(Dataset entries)
====
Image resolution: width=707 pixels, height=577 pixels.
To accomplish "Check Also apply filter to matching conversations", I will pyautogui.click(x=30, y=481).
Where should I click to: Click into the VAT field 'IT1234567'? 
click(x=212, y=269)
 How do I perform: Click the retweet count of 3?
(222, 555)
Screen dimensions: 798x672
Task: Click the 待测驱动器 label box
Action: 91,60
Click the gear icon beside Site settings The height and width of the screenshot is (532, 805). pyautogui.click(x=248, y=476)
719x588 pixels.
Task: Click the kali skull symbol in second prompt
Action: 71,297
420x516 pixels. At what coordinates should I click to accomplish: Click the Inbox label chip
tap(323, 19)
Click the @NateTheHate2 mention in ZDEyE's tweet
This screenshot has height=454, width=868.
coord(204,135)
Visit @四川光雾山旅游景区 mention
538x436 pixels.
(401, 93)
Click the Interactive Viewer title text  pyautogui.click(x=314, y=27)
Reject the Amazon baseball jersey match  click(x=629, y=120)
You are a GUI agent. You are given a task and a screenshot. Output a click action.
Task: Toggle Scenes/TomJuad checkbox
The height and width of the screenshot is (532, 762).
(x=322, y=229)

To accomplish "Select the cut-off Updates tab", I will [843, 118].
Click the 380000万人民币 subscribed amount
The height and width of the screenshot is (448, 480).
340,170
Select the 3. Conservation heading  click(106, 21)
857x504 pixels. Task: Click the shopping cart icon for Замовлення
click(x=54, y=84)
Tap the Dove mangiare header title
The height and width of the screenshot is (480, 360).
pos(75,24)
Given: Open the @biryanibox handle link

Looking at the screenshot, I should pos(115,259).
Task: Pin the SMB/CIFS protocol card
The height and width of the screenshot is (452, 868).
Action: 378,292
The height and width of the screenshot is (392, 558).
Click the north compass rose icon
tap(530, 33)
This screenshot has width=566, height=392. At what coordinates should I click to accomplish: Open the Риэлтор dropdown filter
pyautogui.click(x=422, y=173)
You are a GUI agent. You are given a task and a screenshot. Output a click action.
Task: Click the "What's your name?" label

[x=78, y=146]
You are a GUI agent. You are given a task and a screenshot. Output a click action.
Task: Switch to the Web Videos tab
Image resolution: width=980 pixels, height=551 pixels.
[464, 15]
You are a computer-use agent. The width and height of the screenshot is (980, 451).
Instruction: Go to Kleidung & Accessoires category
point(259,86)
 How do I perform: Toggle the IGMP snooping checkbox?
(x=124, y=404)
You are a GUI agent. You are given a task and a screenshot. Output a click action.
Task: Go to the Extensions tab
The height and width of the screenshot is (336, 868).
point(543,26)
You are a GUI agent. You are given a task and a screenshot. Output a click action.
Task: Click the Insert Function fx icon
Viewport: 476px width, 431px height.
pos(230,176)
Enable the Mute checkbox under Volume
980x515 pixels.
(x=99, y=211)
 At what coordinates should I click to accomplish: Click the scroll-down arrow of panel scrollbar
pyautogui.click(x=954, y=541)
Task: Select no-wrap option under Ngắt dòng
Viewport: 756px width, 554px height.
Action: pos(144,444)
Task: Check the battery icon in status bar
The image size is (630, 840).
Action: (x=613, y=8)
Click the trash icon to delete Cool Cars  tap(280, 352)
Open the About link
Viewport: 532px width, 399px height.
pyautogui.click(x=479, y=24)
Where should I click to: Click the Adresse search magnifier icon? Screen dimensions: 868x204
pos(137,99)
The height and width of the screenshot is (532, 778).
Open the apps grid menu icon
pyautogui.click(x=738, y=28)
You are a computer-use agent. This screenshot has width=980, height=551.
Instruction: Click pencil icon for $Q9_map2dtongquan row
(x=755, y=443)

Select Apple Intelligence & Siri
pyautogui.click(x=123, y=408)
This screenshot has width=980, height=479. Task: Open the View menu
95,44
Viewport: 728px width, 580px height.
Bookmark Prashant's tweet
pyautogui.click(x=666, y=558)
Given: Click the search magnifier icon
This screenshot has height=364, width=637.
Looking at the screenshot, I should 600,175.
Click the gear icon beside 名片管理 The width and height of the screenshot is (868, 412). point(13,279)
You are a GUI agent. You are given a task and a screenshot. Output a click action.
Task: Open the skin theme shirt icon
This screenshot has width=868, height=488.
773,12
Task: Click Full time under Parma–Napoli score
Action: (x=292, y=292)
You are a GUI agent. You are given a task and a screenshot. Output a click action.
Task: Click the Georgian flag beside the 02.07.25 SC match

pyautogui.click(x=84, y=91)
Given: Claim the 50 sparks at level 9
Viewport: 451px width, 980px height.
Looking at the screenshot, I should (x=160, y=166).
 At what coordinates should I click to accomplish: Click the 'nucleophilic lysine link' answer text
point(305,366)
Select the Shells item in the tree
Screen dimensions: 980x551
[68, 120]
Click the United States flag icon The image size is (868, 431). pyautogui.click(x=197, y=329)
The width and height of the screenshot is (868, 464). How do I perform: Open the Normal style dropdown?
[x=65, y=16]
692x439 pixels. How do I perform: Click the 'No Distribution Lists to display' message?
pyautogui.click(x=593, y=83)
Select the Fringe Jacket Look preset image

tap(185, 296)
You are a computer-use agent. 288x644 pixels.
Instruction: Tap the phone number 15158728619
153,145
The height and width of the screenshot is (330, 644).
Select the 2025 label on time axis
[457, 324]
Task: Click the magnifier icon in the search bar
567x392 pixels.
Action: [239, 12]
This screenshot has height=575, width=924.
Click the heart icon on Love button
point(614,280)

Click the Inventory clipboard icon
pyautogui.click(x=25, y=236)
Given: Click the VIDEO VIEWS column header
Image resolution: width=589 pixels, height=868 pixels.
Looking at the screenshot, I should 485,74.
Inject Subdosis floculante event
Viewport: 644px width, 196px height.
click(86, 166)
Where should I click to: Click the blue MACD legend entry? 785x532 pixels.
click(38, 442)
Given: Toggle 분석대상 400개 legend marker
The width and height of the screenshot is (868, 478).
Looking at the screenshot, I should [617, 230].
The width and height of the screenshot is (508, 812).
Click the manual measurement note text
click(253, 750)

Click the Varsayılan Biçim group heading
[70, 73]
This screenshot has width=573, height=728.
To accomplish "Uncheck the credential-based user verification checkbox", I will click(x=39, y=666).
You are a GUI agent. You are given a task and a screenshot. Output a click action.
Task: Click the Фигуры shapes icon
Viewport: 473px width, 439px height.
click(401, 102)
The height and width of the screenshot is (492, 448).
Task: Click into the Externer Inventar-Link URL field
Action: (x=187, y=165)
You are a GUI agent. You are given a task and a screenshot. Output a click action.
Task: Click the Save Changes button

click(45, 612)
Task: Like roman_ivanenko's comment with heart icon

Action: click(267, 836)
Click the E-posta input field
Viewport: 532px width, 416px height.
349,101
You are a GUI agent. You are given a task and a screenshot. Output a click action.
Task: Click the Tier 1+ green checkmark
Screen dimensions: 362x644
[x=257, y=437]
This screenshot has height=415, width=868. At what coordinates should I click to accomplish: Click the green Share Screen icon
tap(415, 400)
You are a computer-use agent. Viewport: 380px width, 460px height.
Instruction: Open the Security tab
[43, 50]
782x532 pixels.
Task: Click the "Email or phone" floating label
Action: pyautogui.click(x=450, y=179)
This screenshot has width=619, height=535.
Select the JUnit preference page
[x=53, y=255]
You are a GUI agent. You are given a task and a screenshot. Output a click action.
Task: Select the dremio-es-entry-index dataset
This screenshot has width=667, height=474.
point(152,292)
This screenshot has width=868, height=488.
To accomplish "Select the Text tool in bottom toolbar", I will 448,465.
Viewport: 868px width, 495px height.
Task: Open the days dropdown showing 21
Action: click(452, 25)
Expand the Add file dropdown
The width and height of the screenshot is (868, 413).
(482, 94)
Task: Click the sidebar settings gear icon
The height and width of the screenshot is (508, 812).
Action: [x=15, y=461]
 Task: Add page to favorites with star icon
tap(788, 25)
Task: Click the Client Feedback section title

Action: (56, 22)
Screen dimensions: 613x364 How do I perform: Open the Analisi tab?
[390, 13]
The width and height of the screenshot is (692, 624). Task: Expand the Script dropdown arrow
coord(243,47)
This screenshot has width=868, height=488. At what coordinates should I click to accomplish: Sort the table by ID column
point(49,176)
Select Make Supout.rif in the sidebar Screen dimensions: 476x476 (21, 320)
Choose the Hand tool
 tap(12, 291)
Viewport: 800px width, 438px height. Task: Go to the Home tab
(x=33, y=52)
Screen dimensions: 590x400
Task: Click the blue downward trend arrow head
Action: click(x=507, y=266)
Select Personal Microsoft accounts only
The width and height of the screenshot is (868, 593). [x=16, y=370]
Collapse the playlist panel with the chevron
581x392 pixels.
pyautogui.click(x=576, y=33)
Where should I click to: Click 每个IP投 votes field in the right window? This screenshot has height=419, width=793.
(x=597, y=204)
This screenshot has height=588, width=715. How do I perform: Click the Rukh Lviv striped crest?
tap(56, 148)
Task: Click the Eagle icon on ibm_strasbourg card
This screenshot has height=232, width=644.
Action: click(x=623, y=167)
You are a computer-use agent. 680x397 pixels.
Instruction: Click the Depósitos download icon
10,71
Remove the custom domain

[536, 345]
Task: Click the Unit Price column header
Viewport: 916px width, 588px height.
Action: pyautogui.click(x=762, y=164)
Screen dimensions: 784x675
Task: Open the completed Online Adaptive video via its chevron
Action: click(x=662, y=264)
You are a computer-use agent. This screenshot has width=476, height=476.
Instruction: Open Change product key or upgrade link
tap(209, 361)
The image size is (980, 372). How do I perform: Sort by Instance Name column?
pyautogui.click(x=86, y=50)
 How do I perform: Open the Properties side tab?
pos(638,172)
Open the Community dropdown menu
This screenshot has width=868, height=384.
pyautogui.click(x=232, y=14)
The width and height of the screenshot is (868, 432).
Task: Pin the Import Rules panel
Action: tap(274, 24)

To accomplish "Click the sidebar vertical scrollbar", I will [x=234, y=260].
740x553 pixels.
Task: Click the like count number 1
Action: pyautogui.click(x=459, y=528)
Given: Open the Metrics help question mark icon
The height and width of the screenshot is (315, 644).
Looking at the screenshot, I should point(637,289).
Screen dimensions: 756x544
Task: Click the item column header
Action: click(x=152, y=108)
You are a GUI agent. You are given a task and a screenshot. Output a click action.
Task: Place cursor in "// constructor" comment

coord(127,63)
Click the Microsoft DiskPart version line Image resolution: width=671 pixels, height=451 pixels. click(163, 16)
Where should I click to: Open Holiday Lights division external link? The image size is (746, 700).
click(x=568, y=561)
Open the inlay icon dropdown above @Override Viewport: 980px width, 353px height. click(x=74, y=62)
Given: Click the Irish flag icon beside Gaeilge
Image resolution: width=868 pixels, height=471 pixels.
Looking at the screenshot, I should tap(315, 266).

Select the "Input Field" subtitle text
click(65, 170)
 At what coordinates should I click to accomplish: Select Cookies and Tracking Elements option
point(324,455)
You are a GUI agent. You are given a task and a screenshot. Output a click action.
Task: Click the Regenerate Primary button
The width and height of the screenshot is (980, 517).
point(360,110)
====
Required action - Report all lines in the records that include the string "card".

Result of this task -
Task: Pin the SMB/CIFS protocol card
Task: Click the Eagle icon on ibm_strasbourg card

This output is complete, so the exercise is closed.